The line containing "How do I perform: Click" and every line after it, through the end of the material: copy these exactly and nothing else, leaving pictures out.

MATERIAL SUPPLIED:
------------

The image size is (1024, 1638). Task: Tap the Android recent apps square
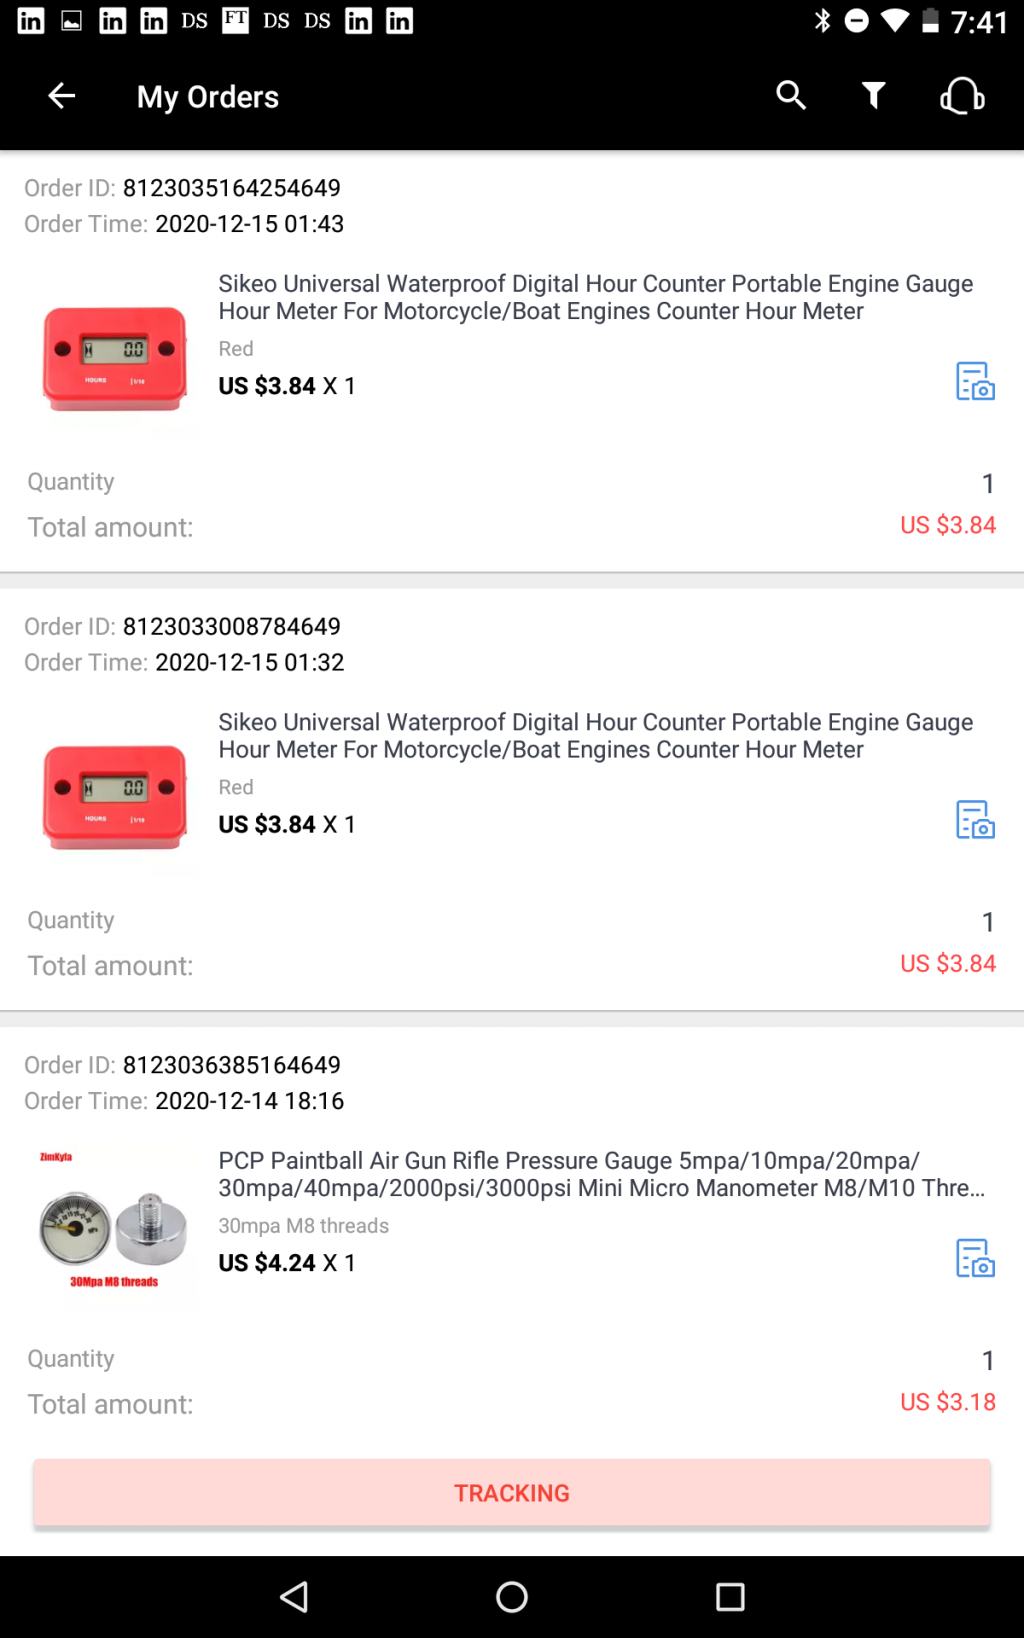pos(730,1597)
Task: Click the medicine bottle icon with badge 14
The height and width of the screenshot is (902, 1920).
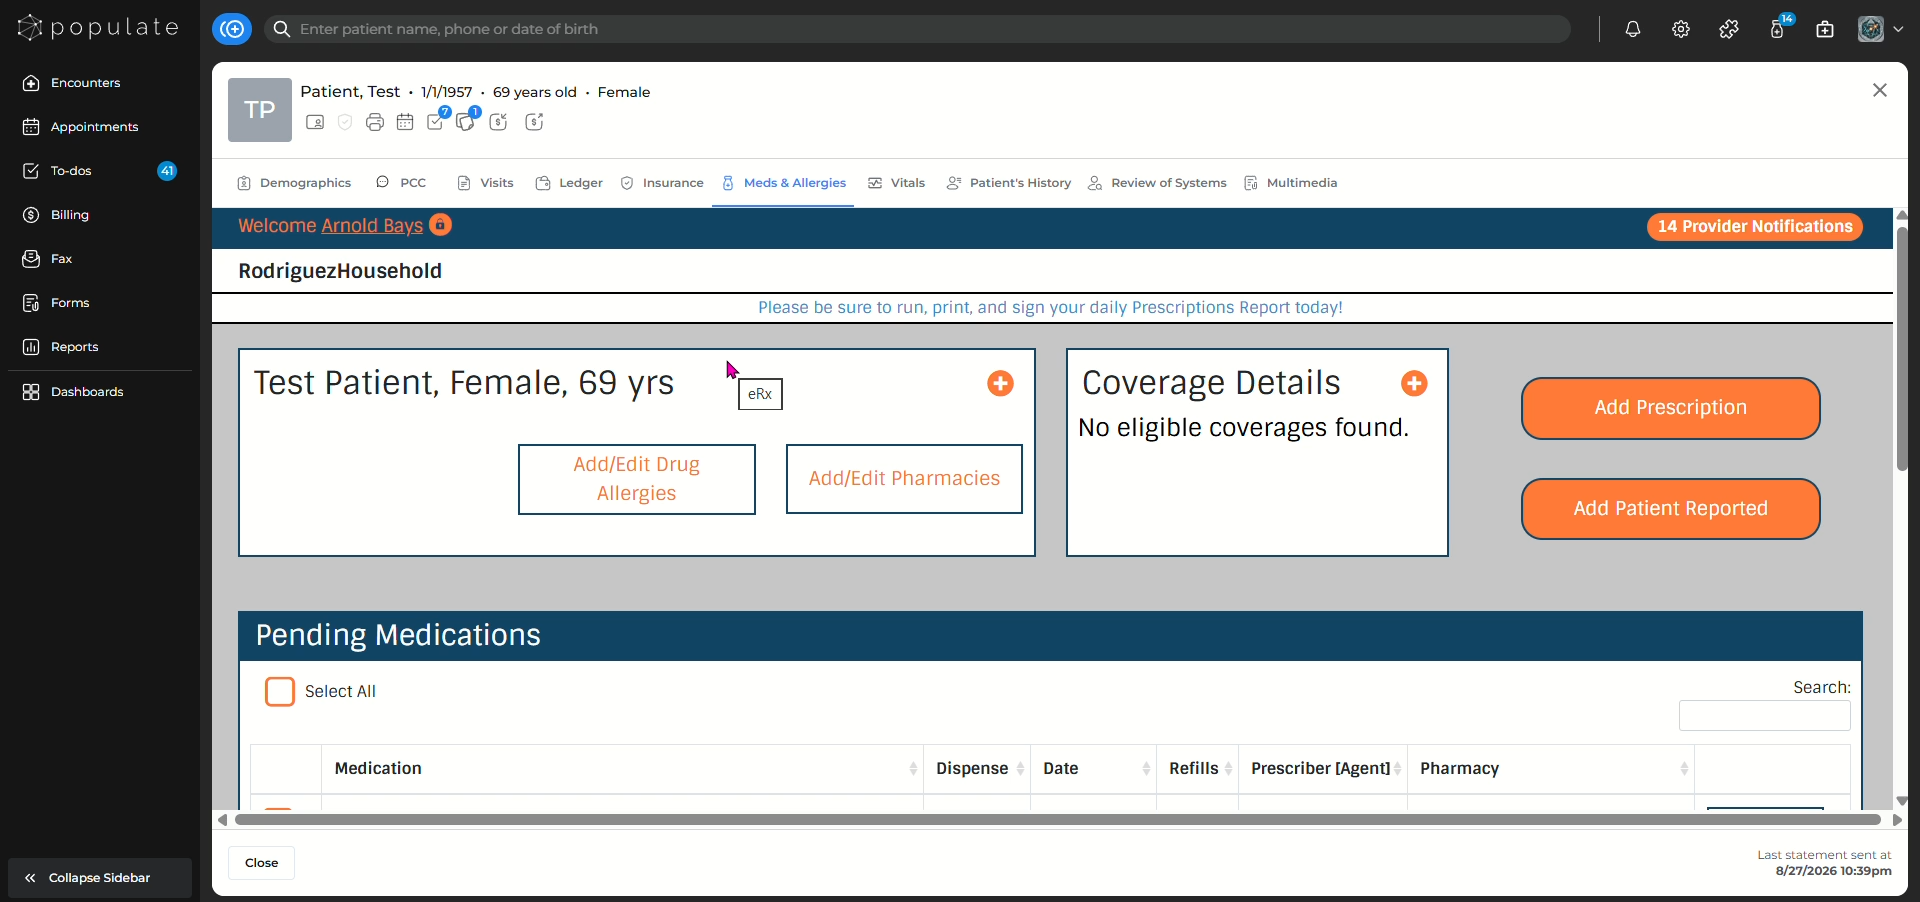Action: pos(1778,28)
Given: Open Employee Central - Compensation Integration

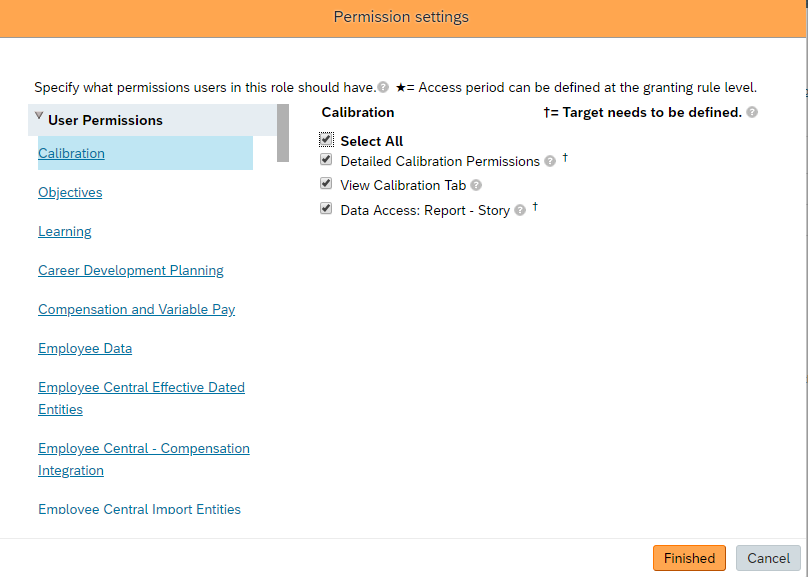Looking at the screenshot, I should [x=144, y=449].
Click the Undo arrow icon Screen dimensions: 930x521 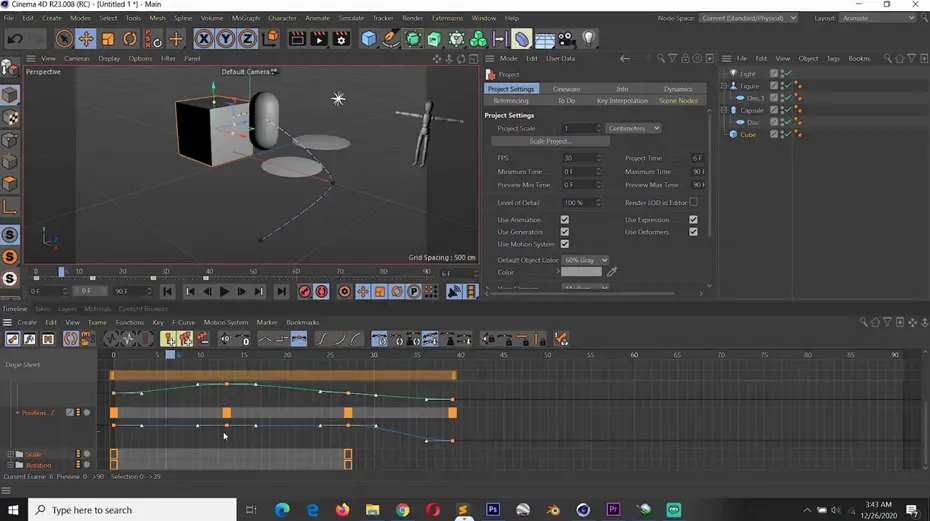point(15,39)
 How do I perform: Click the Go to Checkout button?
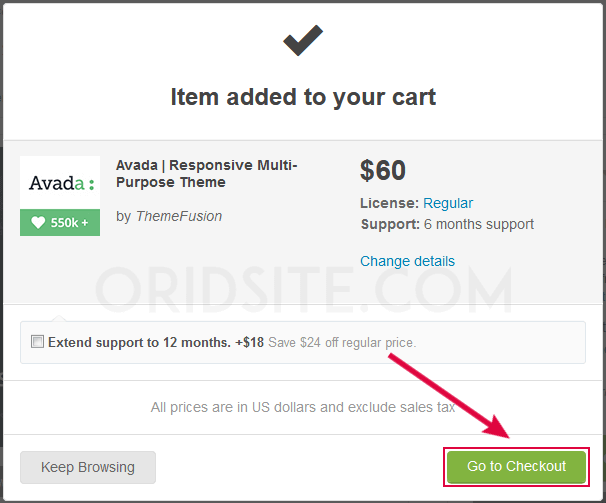516,467
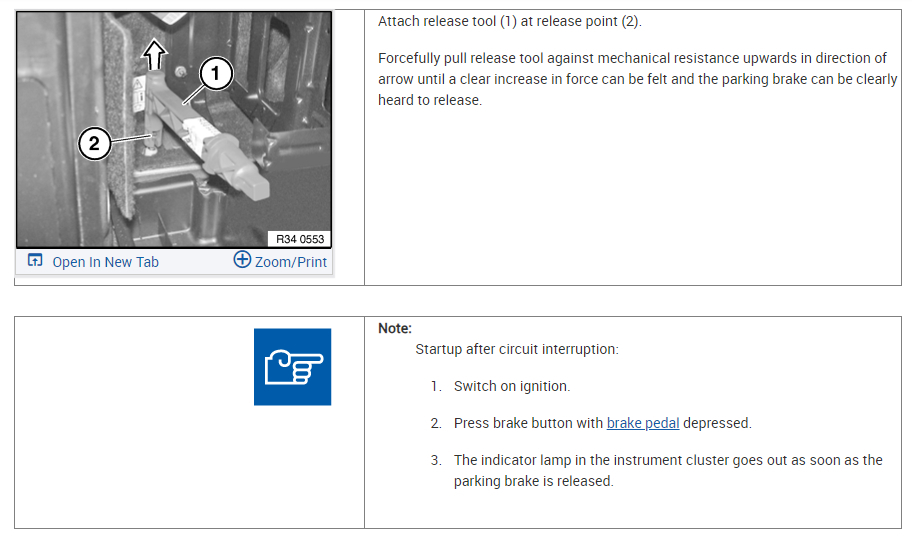Follow the brake pedal hyperlink
This screenshot has height=536, width=912.
[643, 423]
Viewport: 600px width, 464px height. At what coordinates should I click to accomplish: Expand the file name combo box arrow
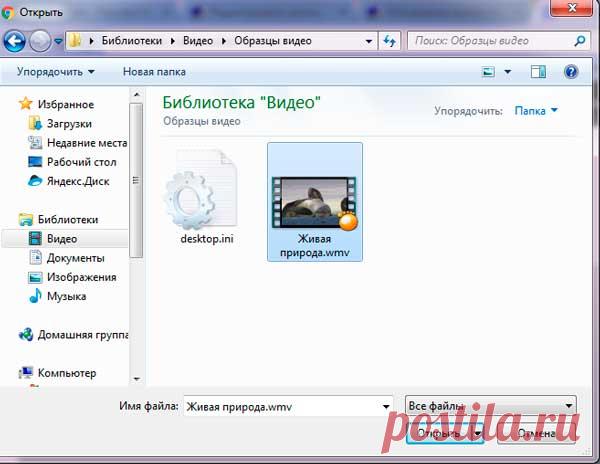[386, 406]
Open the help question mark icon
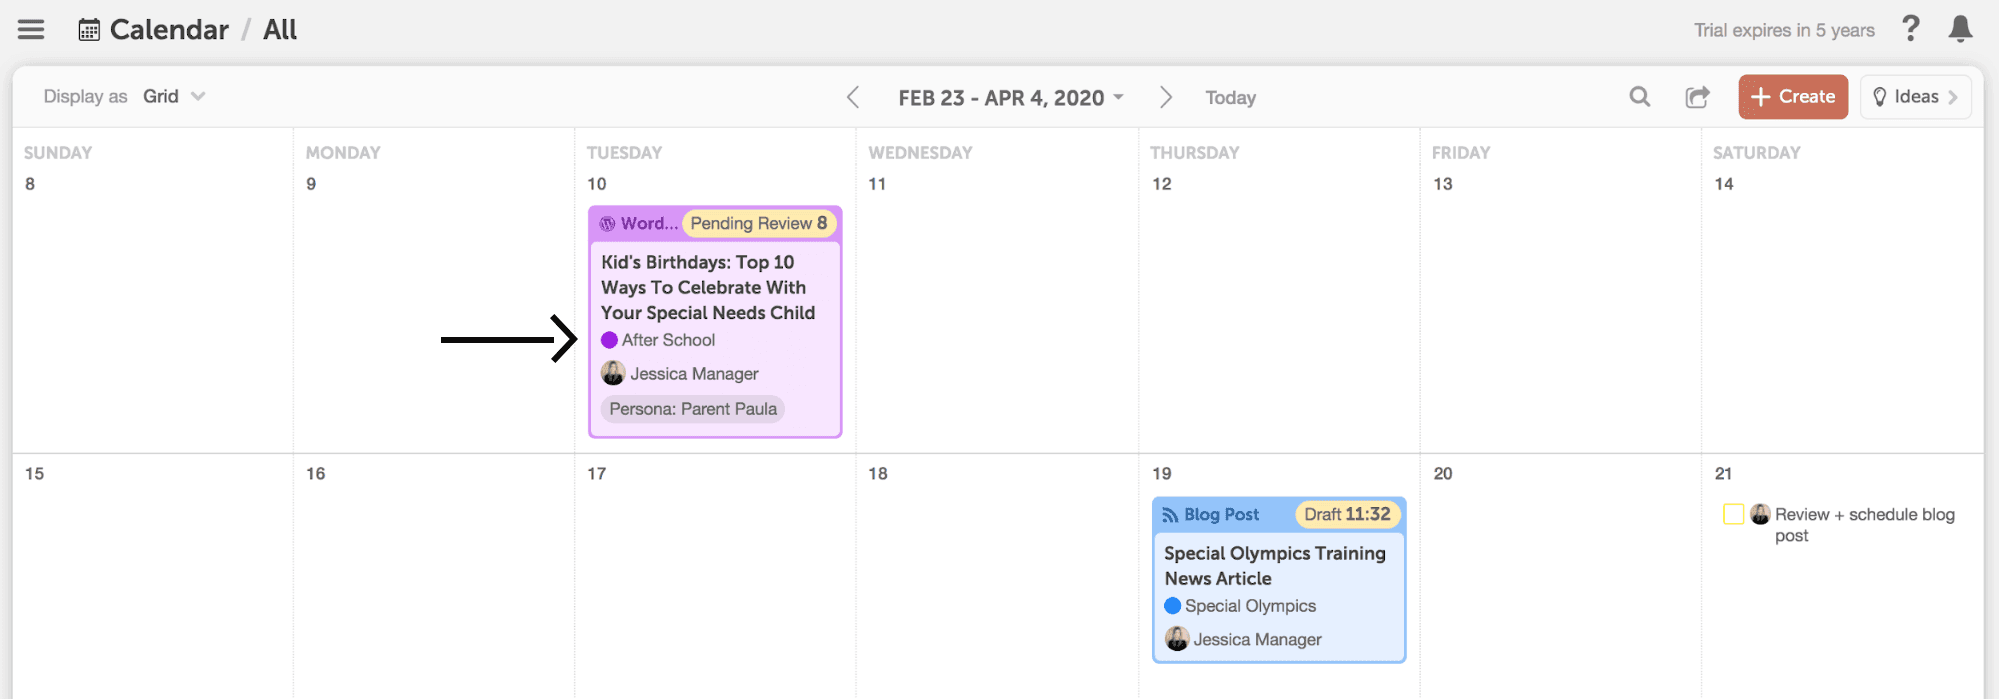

------------

OUTPUT:
 How do I perform: Click the Go to Checkout button?
516,467
Follow the brake pedal hyperlink
This screenshot has height=536, width=912.
[643, 423]
Viewport: 600px width, 464px height. At what coordinates should I click to accomplish: Expand the file name combo box arrow
[386, 406]
Open the help question mark icon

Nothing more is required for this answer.